Initially I thought, “Wow, what an amazing tool this could be. Just think, you can get on the internet and meet people you most probably would never bump into in real life.” The thought that I had the power to reach out even with the confines of my own little area of the desert and find someone who might live within a mile of my doorstep yet I never would know otherwise was amazing.

The fact that I was living in a relatively barren-of-life small town in northern Arizona at the time which seemed to have a rule that you must be over 85 to live there might have had something to do with my false initial hope. You see, I never have been much of the bar type. Smoke and alcohol are not my idea of good bait for the girl of my dreams.

Some of the early internet dating sites were quite rudimentary and crude by today’s standards.
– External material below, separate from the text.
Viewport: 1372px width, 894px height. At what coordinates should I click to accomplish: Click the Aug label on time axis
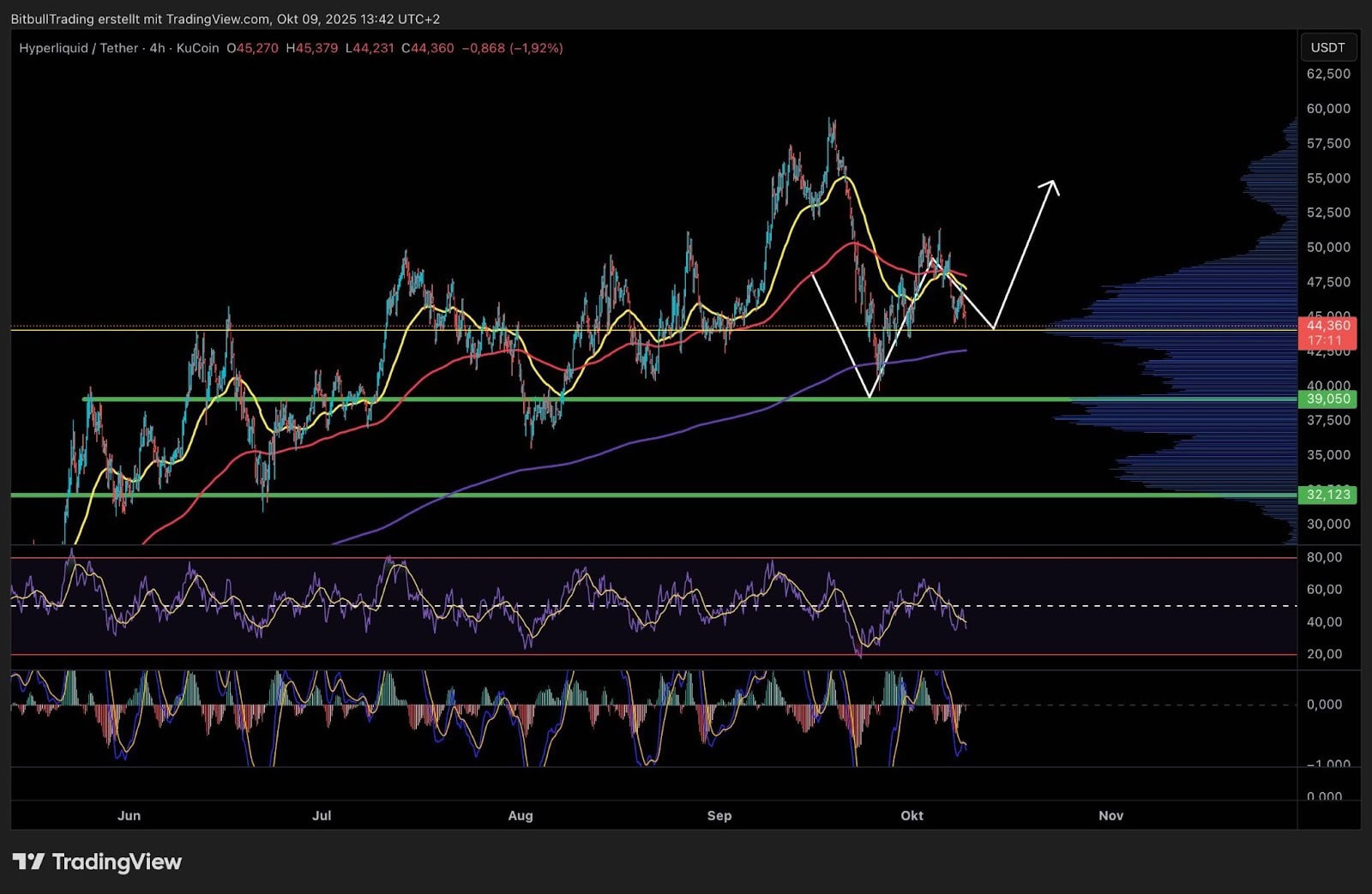point(521,815)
There are sites now where you can go to live video, live chat, see who is ‘online right now’, see who viewed your profile, and even exchange FREE initial contact of some sort. Back then you either joined or you didn’t and all you got for not joining was the ability to view, in some cases, a few teasing photos of alleged members just anxiously awaiting your message.

That was not what bothered me in my early experiences. I paid more than once to be a full fledged member of multiple dating sites. After all, I reasoned, while I am looking for the supposed girl of my dreams it would be a good thing if I knew what I was talking about if I ever decided to write about this. To tell the truth, it didn’t take me long to decide to write about it. Yet I find myself tearing up the old article and starting anew because, folks, it is worse than I ever predicted back then.
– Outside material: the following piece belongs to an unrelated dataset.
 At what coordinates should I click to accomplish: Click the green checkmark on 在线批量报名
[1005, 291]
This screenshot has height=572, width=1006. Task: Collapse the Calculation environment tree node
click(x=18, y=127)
When I first started discussing my experiences with people, including some of those I met through these sites, I immediately noticed that initially the idea of finding and dating someone through cyber-space carried the same stigma as newspaper personals used to carry. Mention to a married friend that you were going to meet a girl you met on the internet and they would look at you with one of those “You got to be kidding me. Why would you do a thing like that?” looks. Easy for them to ask, they had someone to come home to.

That didn’t really bother me. Frankly I don’t much care what other people think about what I am doing.

The second thing I noticed about this was that I was immediately experiencing what is now common place in the world of online dating. I was meeting women who had lied their butts off about nearly everything on their profile including their appearance. Case in point; I met one woman at a plaza for coffee. Upon my arrival I literally walked right past her without recognizing or even looking at her until she called me by name. Why? Because the woman sitting at the table in front of me was TWENTY SIX YEARS older than the photo she had posted. When I asked her why she had posted a photo which, by her own admission, was twenty six years old, she looked at me indignantly and said, “Well, it’s still me!”

I quickly realized that this wonderful tool was not going to be used in the manner I had assumed, silly naïve fool that I was. In fact, as I write this now, I realize that what started out as a relatively minor event years ago has now grown into a perfectly acceptable form of conduct in today’s society. The anonymity of the computer and the internet has allowed millions of people to behave in a manner they might never have displayed if they actually had to take responsibility. That, in a nutshell is the quickest and most succinct way I can describe what those two things have done to modern social behavior.

In its purest form the internet can be the most amazing instrument. Writers such as I can tell you it is probably the most profound research tool we have ever had. I just completed a novel that took me seven years to write. During that time I had to study and research at least four different sciences and visit parts of the planet I had no hope of ever getting to. The internet took me there and back and every bit of information I needed was at my fingertips.

Here I had, at my fingertips, the ability to introduce myself to people who lived in my own town or hundreds and even thousands of miles away. Little did I know what I was in for.

One of the earliest things I learned aside from the deception was that women on the internet want you to live a half mile from their doorstep. You should not waste your time or money on contacting someone who lives out of state, out of the country, or in most cases, out of your immediate vicinity. They want you close by but just far enough away that you’re not like a neighbor.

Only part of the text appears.